4.2. Stopping Conditions and Precision

MLRsearch specification requires listing both Relevant Bounds for each Search Goal, and the difference between the bounds implies whether the result precision achieved. Therefore it is not necessary to report the specific stopping condition used.

MLRsearch implementations may use Goal Width to allow direct control of result precision, and indirect control of the search duration.

Other MLRsearch implementations may use different stopping conditions; for example based on the search duration, trading off precision control for duration control.

Due to various possible time optimizations, there is no longer a strict correspondence between the overall search duration and Goal Width values. In practice, noisy SUT performance increases both average search time and its variance.

4.3. Loss Ratios and Loss Inversion

The most obvious difference between MLRsearch and [RFC2544] binary search is in the goals of the search. [RFC2544] has a single goal, based on classifying a single full-length trial as either zero-loss or non-zero-loss. MLRsearch supports searching for multiple goals at once, usually differing in their Goal Loss Ratio values.

4.3.1. Single Goal and Hard Bounds

Each bound in [RFC2544] simple binary search is "hard", in the sense that all further Trial Load values are smaller than any current upper bound and larger than any current lower bound.

This is also possible for MLRsearch implementations, when the search is started with only one Search Goal instance.

4.3.2. Multiple Goals and Loss Inversion

MLRsearch supports multiple goals, making the search procedure more complicated compared to binary search with single goal, but most of the complications do not affect the final results much. Except for one phenomenon: Loss Inversion.

Depending on Search Goal attributes, Load Classification results may be resistant to small amounts of Inconsistent Trial Results (Section 2.5). But for larger amounts, a Load that is classified as an Upper Bound for one Search Goal may still be a Lower Bound for another Search Goal. And, due to this other goal, MLRsearch will probably perform subsequent Trials at Trial Loads even higher than the original value.

This introduces questions any many-goals search algorithm has to address. What to do when all such higher load trials happen to have zero loss? Does it mean the earlier upper bound was not real? Does it mean the later low-loss trials are not considered a lower bound?

The situation where a smaller load is classified as an Upper Bound, while a larger load is classified as a Lower Bound (for the same search goal), is called Loss Inversion.

Conversely, only single-goal search algorithms can have hard bounds that shield them from Loss Inversion.

4.3.3. Conservativeness and Relevant Bounds

MLRsearch is conservative when dealing with Loss Inversion: the Upper Bound is considered real, and the Lower Bound is considered to be a fluke, at least when computing the final result.

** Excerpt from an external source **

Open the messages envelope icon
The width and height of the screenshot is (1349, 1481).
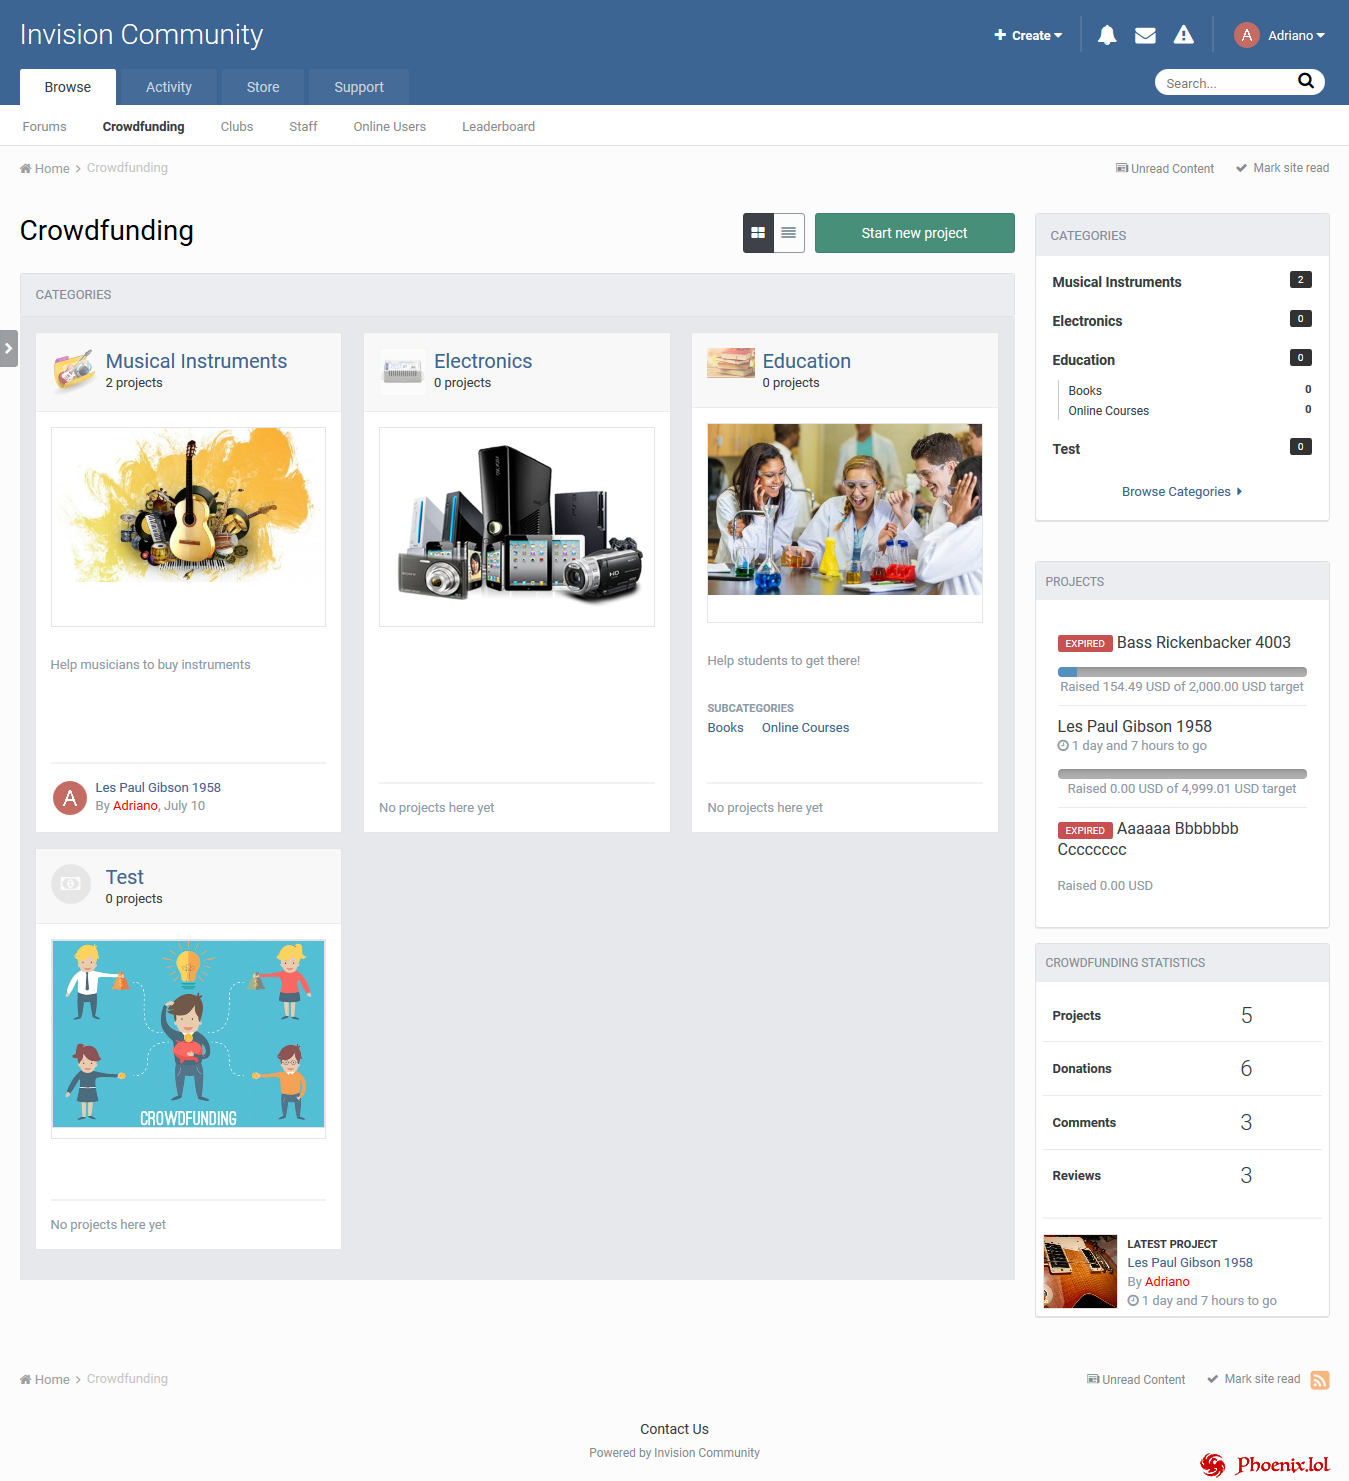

This is formalized using definitions of Relevant Upper Bound (Section 3.7.1) and Relevant Lower Bound (Section 3.7.2). The Relevant Upper Bound (for specific goal) is the smallest load classified as an Upper Bound. But the Relevant Lower Bound is not simply the largest among Lower Bounds. It is the largest load among loads that are Lower Bounds while also being smaller than the Relevant Upper Bound.

With these definitions, the Relevant Lower Bound is always smaller than the Relevant Upper Bound (if both exist), and the two relevant bounds are used analogously as the two tightest bounds in the binary search. When they meet the stopping conditions, the Relevant Bounds are used in the output.

4.3.4. Consequences

The consequence of the way the Relevant Bounds are defined is that every Trial Result can have an impact on any current Relevant Bound larger than that Trial Load, namely by becoming a new Upper Bound.

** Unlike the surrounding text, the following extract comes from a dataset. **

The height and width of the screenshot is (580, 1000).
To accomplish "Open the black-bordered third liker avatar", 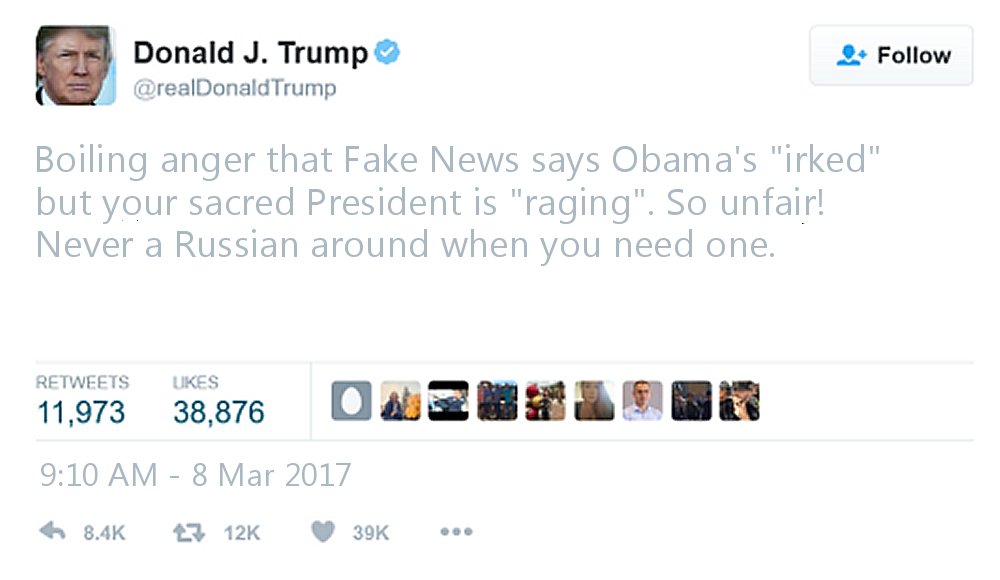I will pos(448,401).
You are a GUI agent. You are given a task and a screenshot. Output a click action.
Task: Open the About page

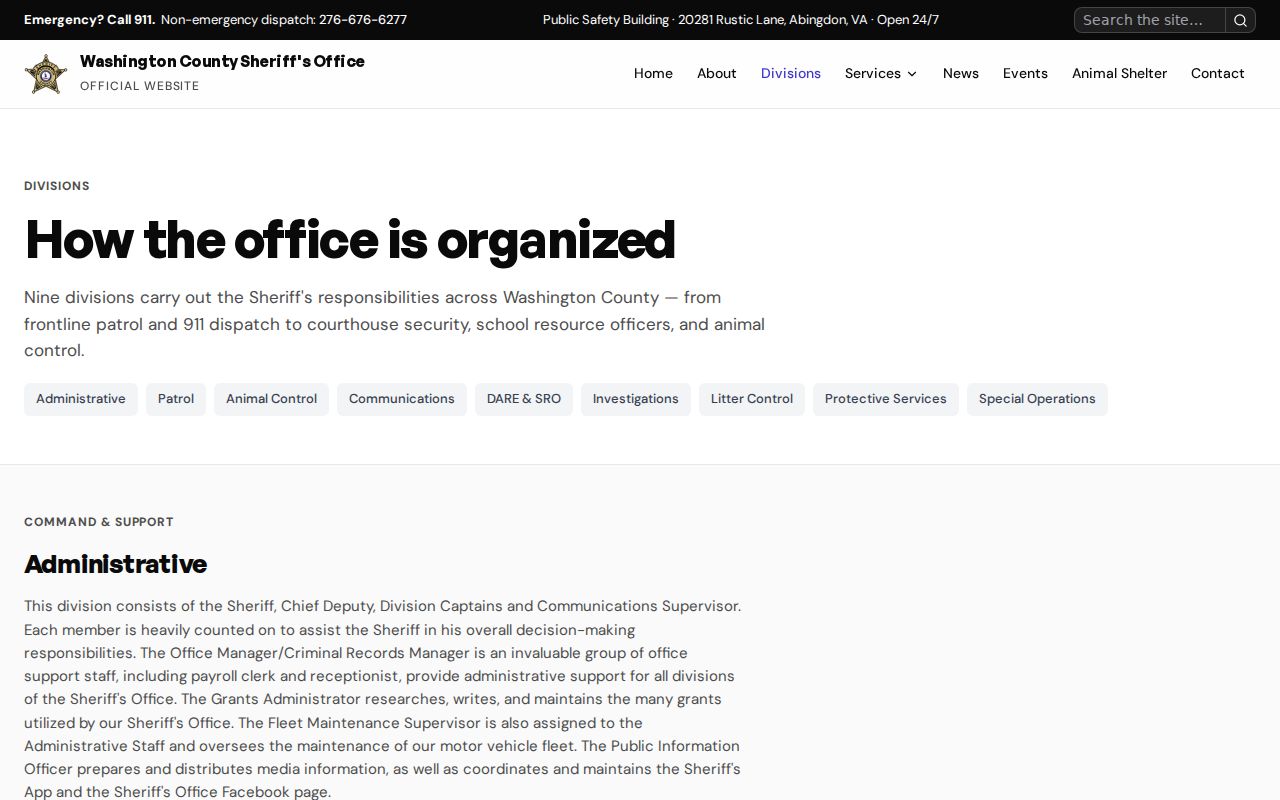717,73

This also applies when that trial happens before that bound could have become current.

This means if your SUT (or your Traffic Generator) needs a warmup, be sure to warm it up before starting the Search.

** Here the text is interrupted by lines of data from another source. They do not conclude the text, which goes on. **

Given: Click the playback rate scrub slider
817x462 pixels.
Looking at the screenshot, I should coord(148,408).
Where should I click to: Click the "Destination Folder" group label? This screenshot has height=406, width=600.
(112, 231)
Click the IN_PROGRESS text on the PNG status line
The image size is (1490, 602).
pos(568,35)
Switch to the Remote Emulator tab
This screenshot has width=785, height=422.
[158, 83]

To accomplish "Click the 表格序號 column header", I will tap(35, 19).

Also, for MLRsearch implementation, it means it is better to measure at smaller loads first, so bounds found earlier are less likely to get invalidated later.

4.4. Exceed Ratio and Multiple Trials

The idea of performing multiple Trials at the same Trial Load comes from a model where some Trial Results (those with high Trial Loss Ratio) are affected by infrequent effects, causing poor repeatability of [RFC2544] Throughput results. See the discussion about noiseful and noiseless ends of the SUT performance spectrum in section DUT in SUT (Section 2.2). Stable results are closer to the noiseless end of the SUT performance spectrum, so MLRsearch may need to allow some frequency of high-loss trials to ignore the rare but big effects near the noiseful end.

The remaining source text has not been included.